#### Passage given
Then someone mentioned the Enneagram. I rolled my eyes. Another personality test? Great. Just what I needed. More bloody labels. But I was curious enough to give it a look anyway, and something clicked. It wasn’t just about traits, it was about motivation. It helped me understand why I kept ending up in the same situations, making the same mistakes, feeling stuck in the same emotional loops. It gave me language for things I’d only ever felt as background static.
This post isn’t here to explain all nine types or help you figure out your number. It’s just me sharing how the Enneagram helped me understand myself. How it gave me a way to name the weirdness. And how it’s still something I turn to when I need to remember who the hell I actually am.

How I Found the Enneagram
It Landed Right in the Middle of Deconstruction
I first stumbled across the Enneagram while I was deep in my deconstruction journey. I hadn’t left the church yet, but the cracks were showing. I was starting to question everything I used to believe and wondering who I was beneath all the religious scaffolding.

#### Supplied records

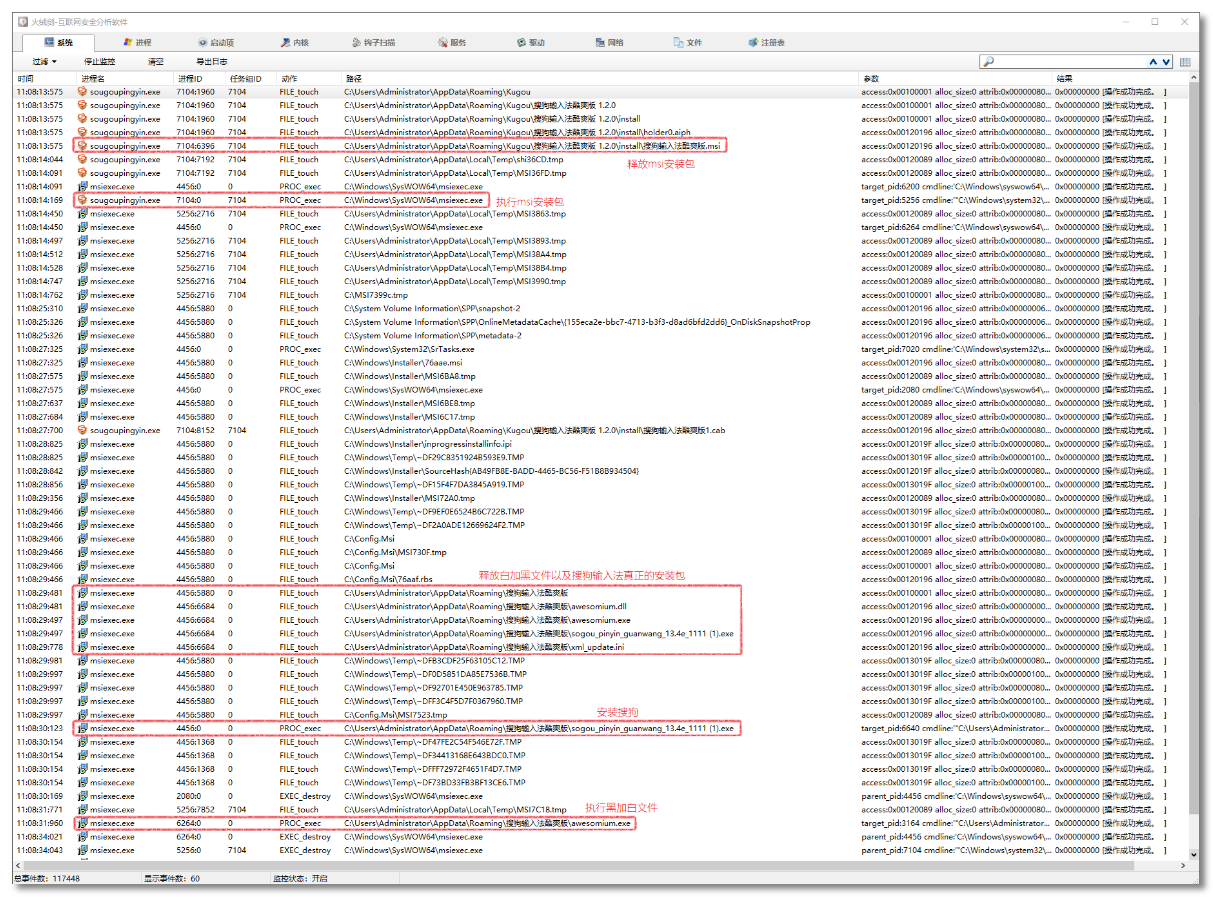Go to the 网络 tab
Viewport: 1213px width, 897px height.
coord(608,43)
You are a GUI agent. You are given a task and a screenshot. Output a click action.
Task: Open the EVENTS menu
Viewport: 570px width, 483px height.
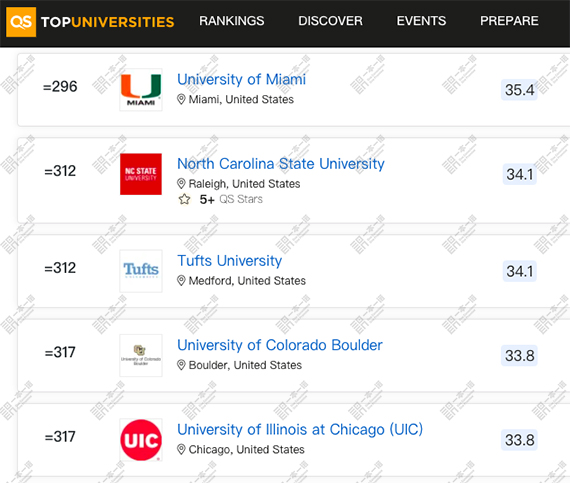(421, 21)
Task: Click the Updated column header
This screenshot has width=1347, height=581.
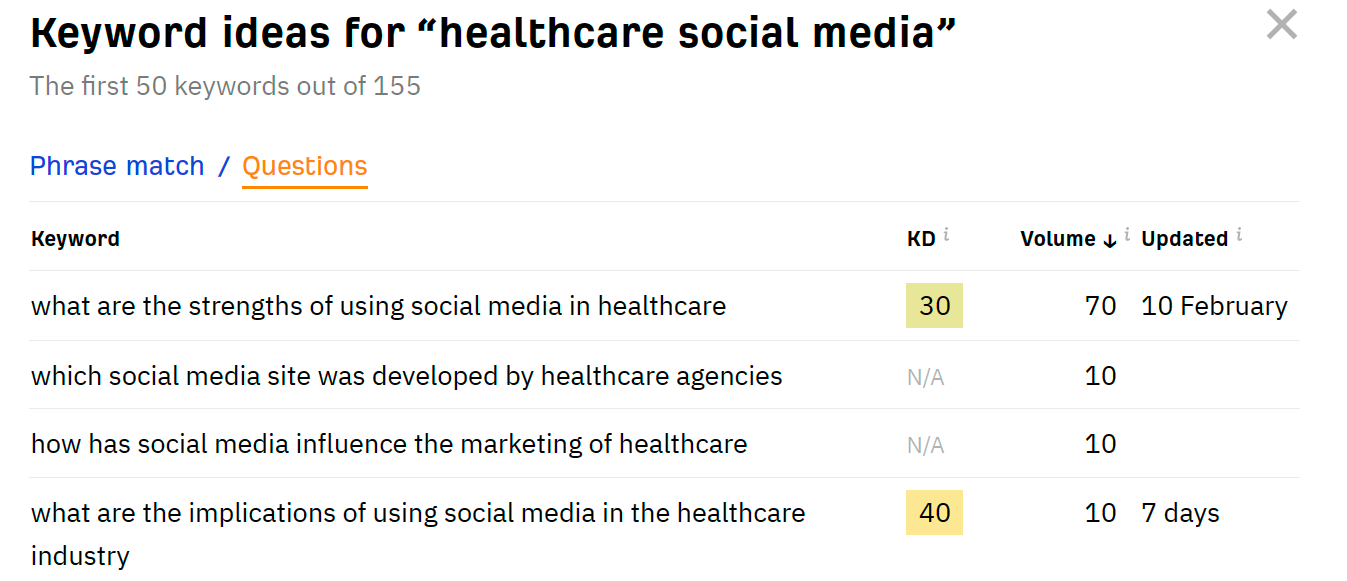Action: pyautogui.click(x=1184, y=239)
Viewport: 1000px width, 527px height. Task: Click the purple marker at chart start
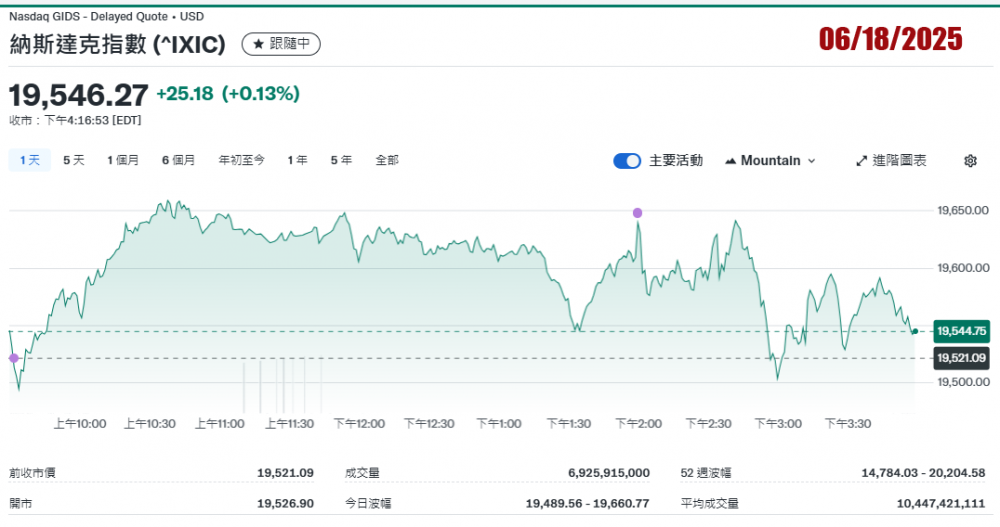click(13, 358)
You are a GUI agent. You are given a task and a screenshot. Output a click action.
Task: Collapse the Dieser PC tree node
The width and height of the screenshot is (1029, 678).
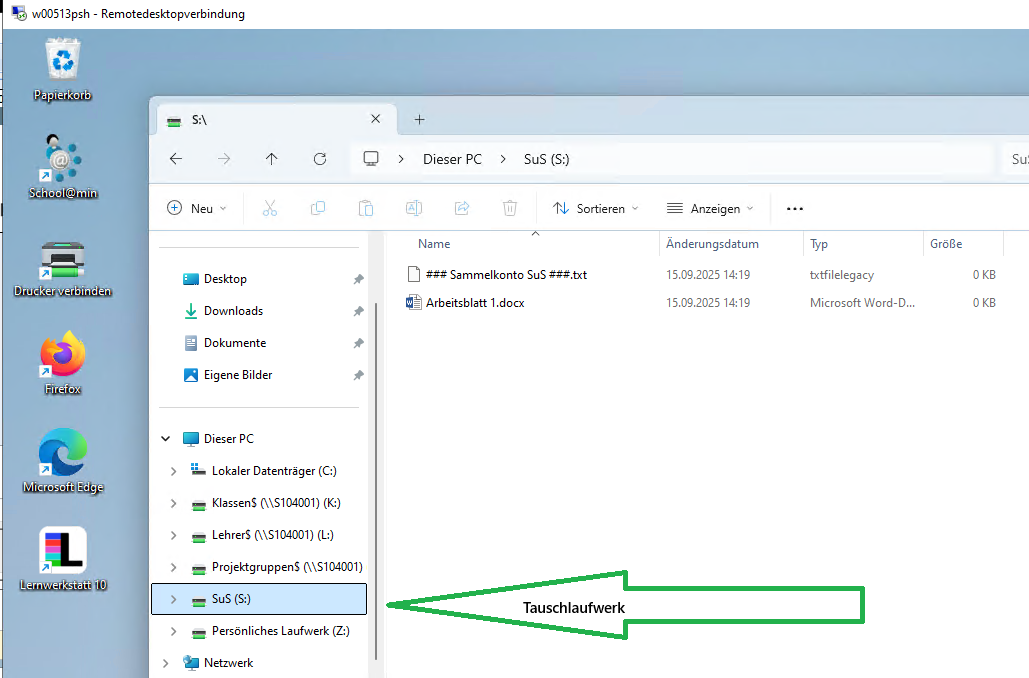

==

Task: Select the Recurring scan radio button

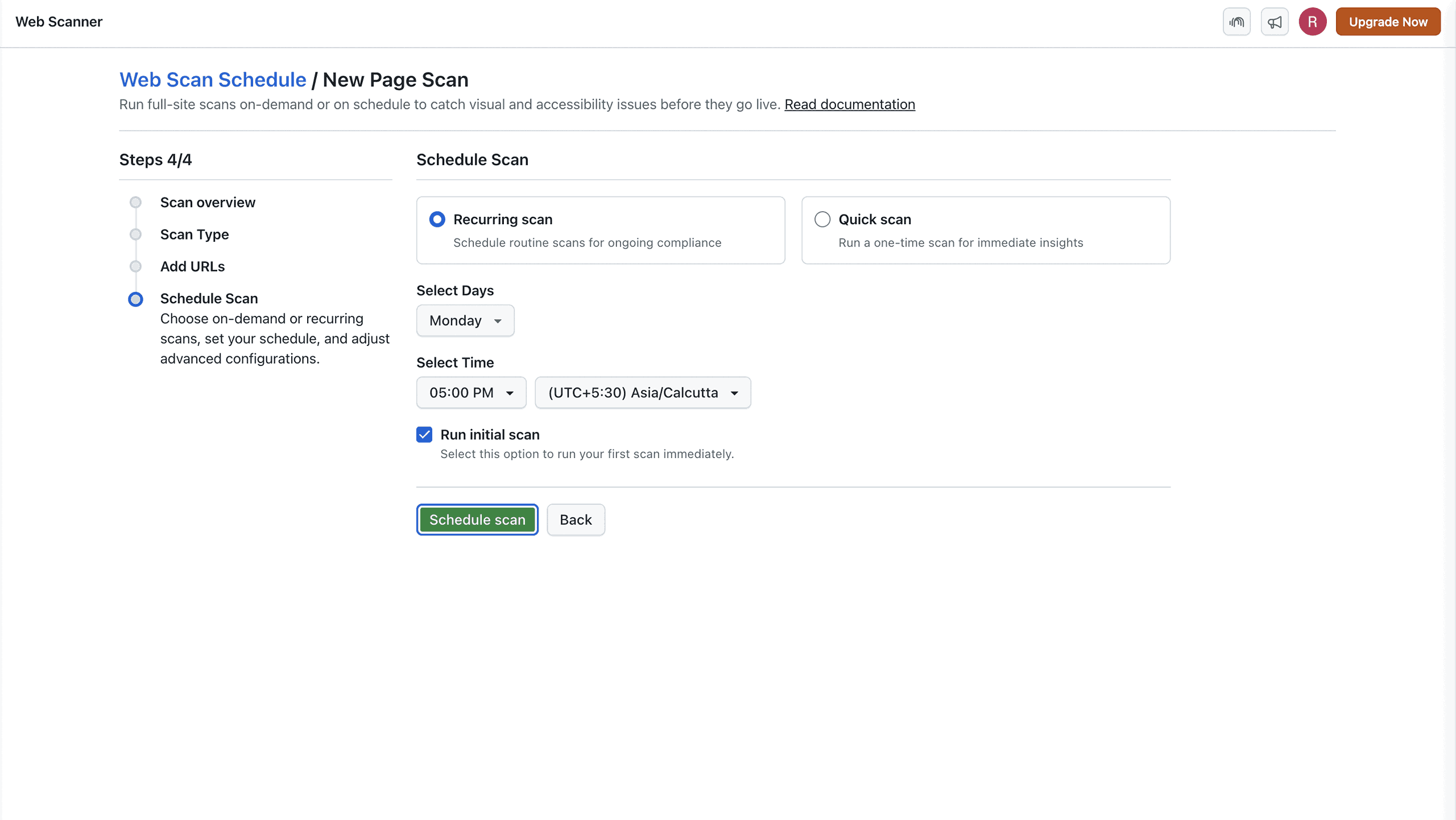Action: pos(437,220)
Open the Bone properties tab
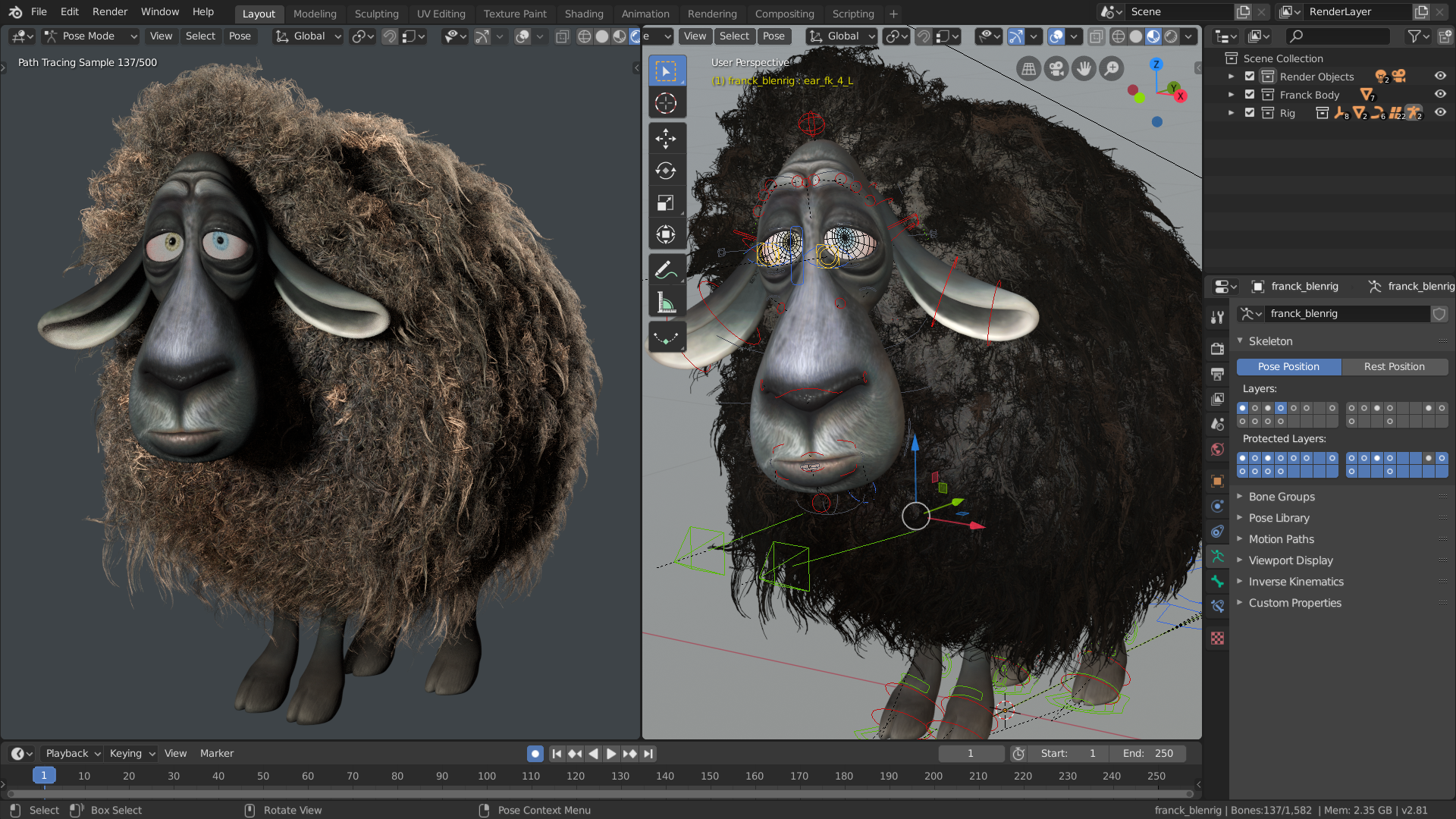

#### Written tasks
**A)** Repeat everything in the Enneagram passage from "How I Found" down to "the religious scaffolding.".
**B)** Finish out the next part of the passage about finding the Enneagram, picking up after its last sentence.
The records have no connection to the text about the Enneagram.

#### Written responses
**A)**
How I Found the Enneagram
It Landed Right in the Middle of Deconstruction
I first stumbled across the Enneagram while I was deep in my deconstruction journey. I hadn’t left the church yet, but the cracks were showing. I was starting to question everything I used to believe and wondering who I was beneath all the religious scaffolding.

**B)**
The Enneagram kept surfacing. People I respected were talking about it: Rob Bell, Richard Rohr, and folks at church who were also tugging at the same threads. The Liturgists podcast did an episode that caught my attention and made me take it seriously. It didn’t feel like another belief system. It felt like a tool that helped you ask better questions.
I Typed as a Type Six, and It Made Sense at the Time
When I first did the tests, the results were a mix: Type Six, Type Four, and Type Nine. Often, Nine came out strongest. But when I read the descriptions, Type Six made way more sense. I was anxious, hypervigilant, constantly scanning for danger. It fit how I was feeling in the middle of all that spiritual unraveling.
Six helped me feel seen. It captured the sense of needing certainty, needing support, fearing the worst. I latched onto it, not because it described who I had always been, but because it described who I was right then: scared, overwhelmed, and desperately trying to hold things together.
I Clung to It Because I Needed Something
At that time in my life, everything was falling apart. My faith, my community, my identity. I was grasping for anything that offered a sense of structure or clarity. The Enneagram felt like a lifeline.
I couldn’t connect to the version of myself I used to be. All I could see was who I was in that moment: stuck in survival mode. Six helped me make sense of that version of me. Even if, deep down, it wasn’t the full story.
My Understanding of the Enneagram (and Myself) Changed
Why Six Started to Feel Wrong
Eventually, the dust settled. I wasn’t in panic mode 24/7. And when I revisited the Enneagram with a bit more breathing room, something started to feel off. I couldn’t relate to the growth path for Six. I didn’t feel motivated by the same fears or pulled towards the same patterns.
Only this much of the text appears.